Bijlage Wettelijk Gebruiksvoorschrift en Gebruiksaanwijzing
[Regeling vervallen per 28-10-2016]
Middel: V10
Toegestaan is uitsluitend het professionele gebruik als microbiologisch middel door
middel van een gewasbehandeling in de volgende toepassingsgebieden (volgens Definitielijst
toepassingsgebieden versie 2.0, Ctgb juni 2011) onder de vermelde toepassingsvoorwaarden.
Toepassingsgebieds
|
Type toepassing
|
Te bestrijden organisme
|
Dosering (middel) per toepassing
|
Maximale dosering (middel) per toepassing
|
Maximaal aantal toepassingen per teeltcyclus
|
Veiligheidstermijn in dagen
|
Tomaat (bedekte belichte productie teelt)
|
gewasbehandeling door inwrijven, na het planten
|
Pepinomozaïekvirus
|
10% (1 L middel per 10 L water)1
|
0,8 L/ha
|
1
|
14
|
1 in combinatie met 15 gram carborundum per 1 L inwrijfvloeistof.
Gewasbehandeling door inwrijven toepassen in 8 L water per ha.
Toepassingsvoorwaarden
Het middel mag uitsluitend worden toegepast in de bedekte belichte productieteelt
van tomaten.

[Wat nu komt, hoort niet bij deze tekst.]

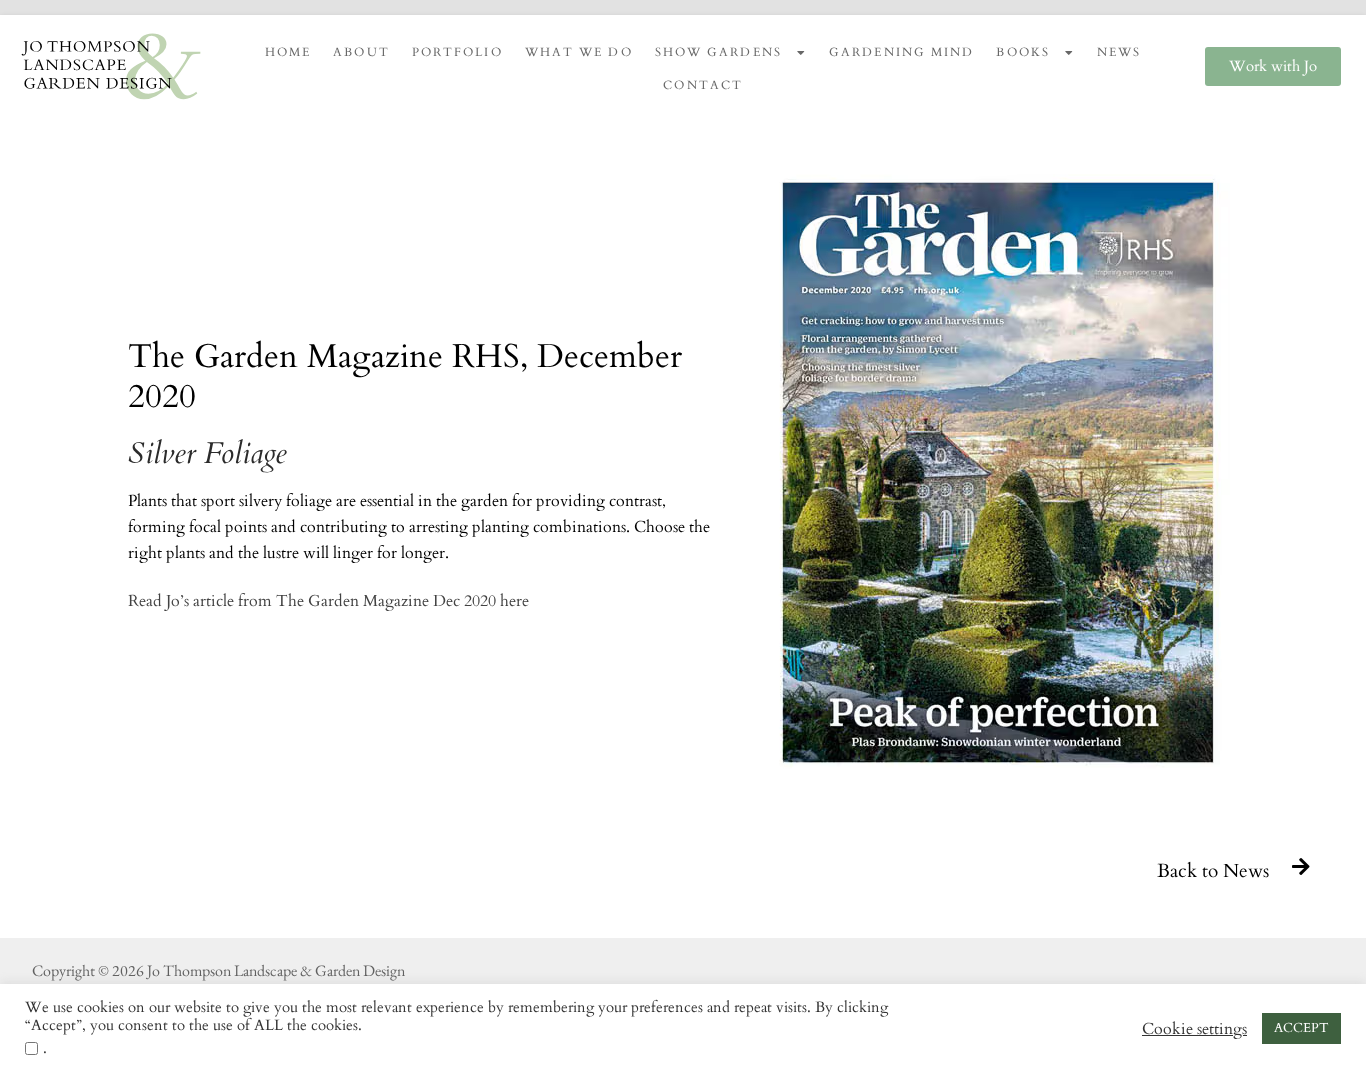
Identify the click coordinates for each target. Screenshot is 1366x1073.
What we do (579, 52)
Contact (703, 85)
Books (1023, 52)
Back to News (1213, 871)
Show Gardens (718, 52)
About (361, 52)
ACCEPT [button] (1301, 1028)
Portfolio (457, 52)
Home (288, 52)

Toepassing van het middel in de opkweek van tomatenplanten is niet toegestaan.
Aanbevelingen
Algemeen
V10 is een microbiologisch middel op basis van twee milde varianten van pepinomozaïekvirus
(VX1 en VC1). Het product bevat 10-50 mg/L virus. Na vaccinatie van tomatenplanten
door middel van het mechanisme cross-protectie zijn deze planten beschermd tegen virulente
varianten van pepinomozaïekvirus. De inwrijfbehandeling dient toegepast worden door
alle planten individueel in te wrijven. De planten moeten vrij zijn van pepinomozaïekvirus
op het moment van behandeling.
Aanbevolen dosis en toediening bij het inwrijven van planten:
Middel goed schudden in jerrycan voordat verdund wordt.
Dosering: 0,8 L V10 op 8 L water.
Preparaat toevoegen aan koud water (±8 °C), eventueel water alvast een dag van te
voren klaarzetten in koelcel.
Norm vloeistofverbruik 8 liter per hectare.
Verdeel verdund middel in bakjes van ongeveer een 1 L.
Elke medewerker die gaat inwrijven neemt een apart bakje en schoon schuursponsje.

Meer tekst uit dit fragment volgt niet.